EXERCISE DESCRIPTION >>
Please gather every line in the records below that contains the word "what", with letter case counting. Copy each matching line in full.

=======

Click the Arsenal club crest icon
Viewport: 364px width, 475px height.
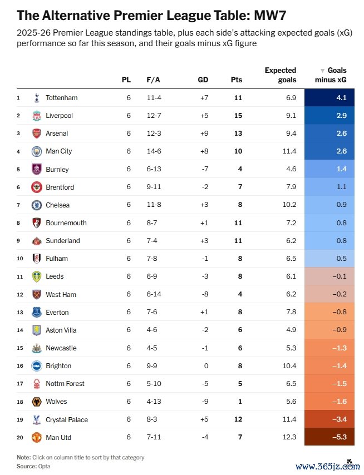(x=37, y=133)
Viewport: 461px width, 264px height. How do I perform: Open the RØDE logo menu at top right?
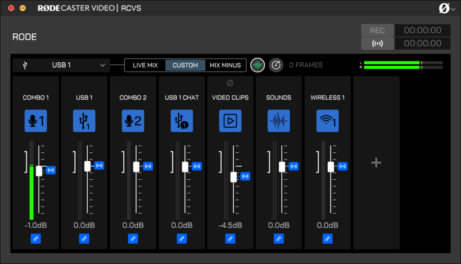point(446,8)
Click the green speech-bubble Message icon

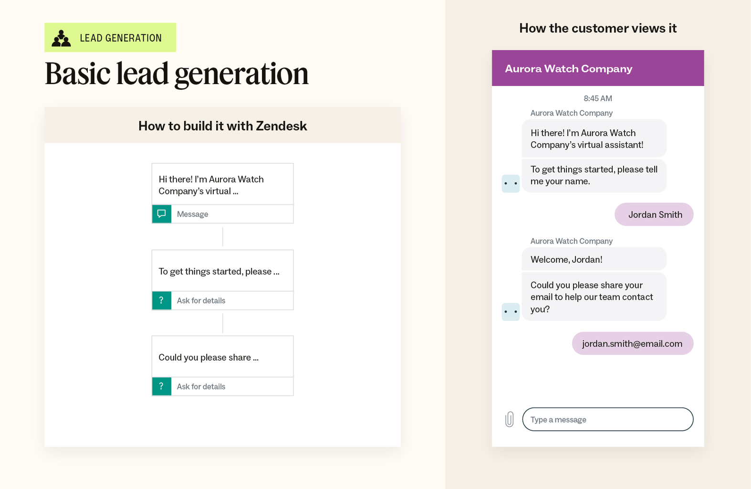[162, 214]
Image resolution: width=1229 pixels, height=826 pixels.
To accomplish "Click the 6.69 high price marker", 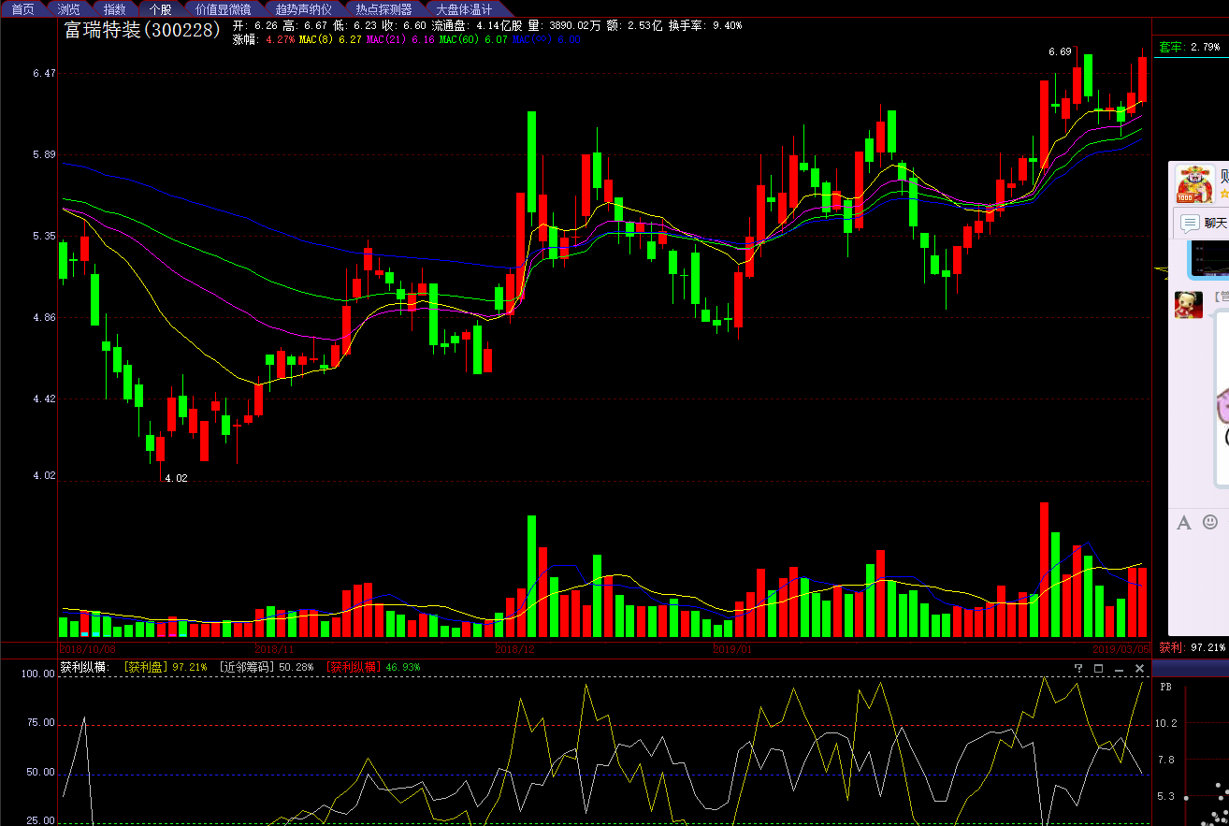I will pos(1060,51).
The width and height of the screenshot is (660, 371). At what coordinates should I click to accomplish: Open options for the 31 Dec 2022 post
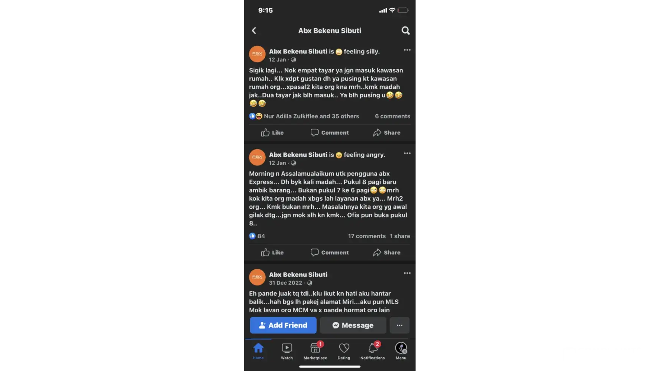point(407,273)
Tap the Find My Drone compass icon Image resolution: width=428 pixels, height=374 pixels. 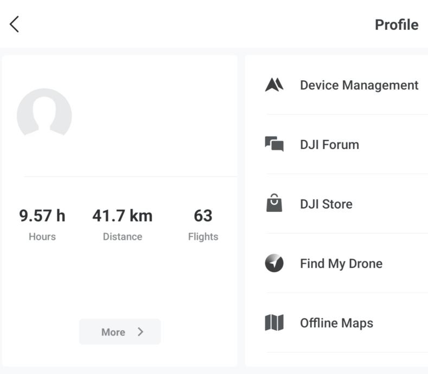coord(274,263)
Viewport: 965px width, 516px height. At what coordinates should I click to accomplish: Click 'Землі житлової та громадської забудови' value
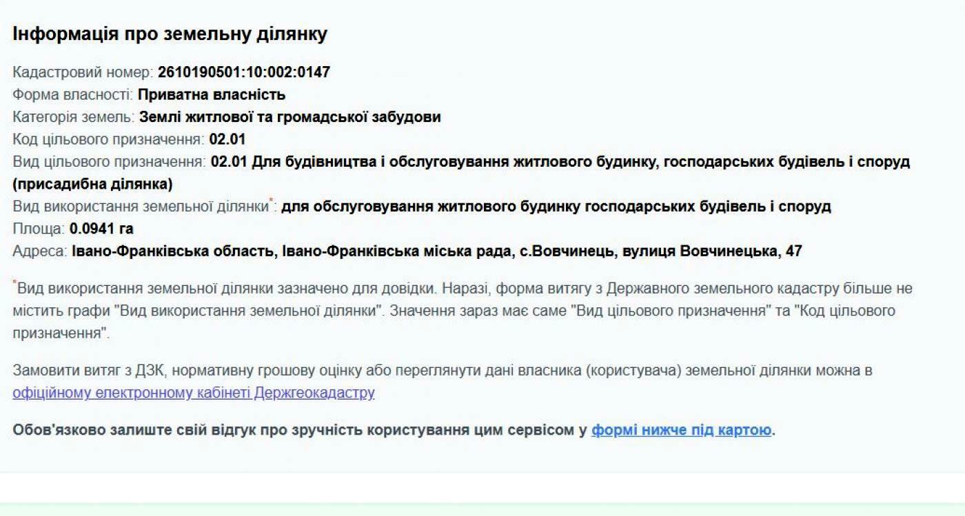click(290, 117)
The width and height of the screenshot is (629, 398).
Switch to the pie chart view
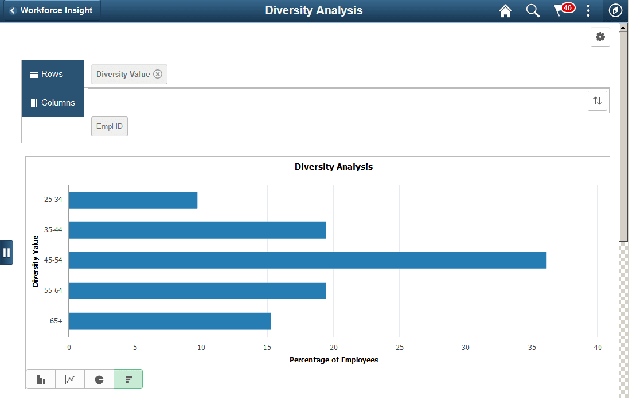99,379
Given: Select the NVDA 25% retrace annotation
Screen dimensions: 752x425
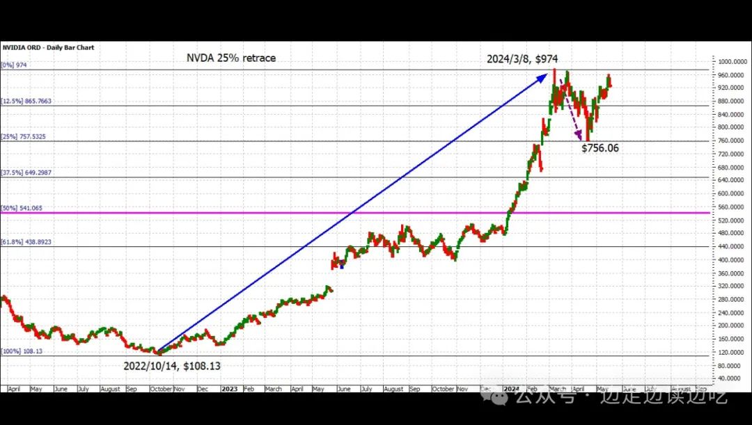Looking at the screenshot, I should [231, 58].
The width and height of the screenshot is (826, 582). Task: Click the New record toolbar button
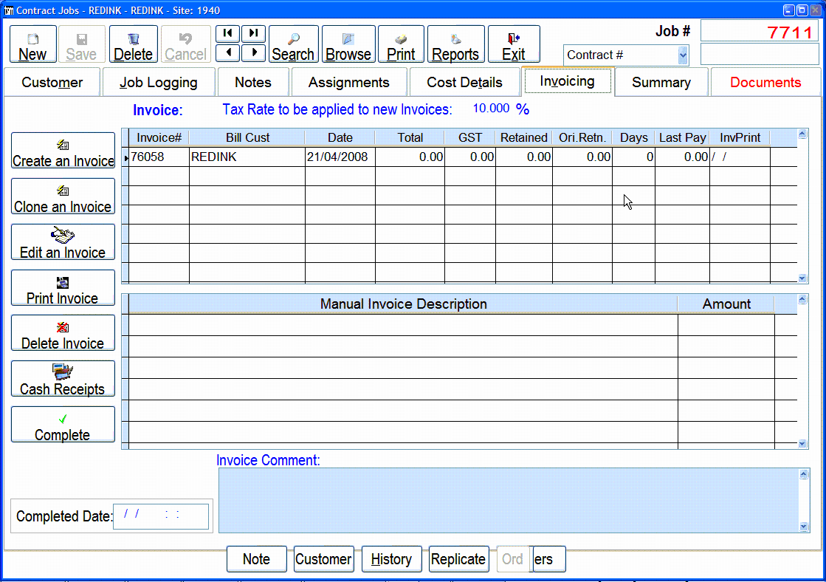point(32,46)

=======

COMPLETED TASK >>
The width and height of the screenshot is (660, 371). At what coordinates should I click to accomplish: Open options for the 31 Dec 2022 post
Viewport: 965px width, 516px height. At what coordinates should I click to accomplish: Click 'Землі житлової та громадської забудови' value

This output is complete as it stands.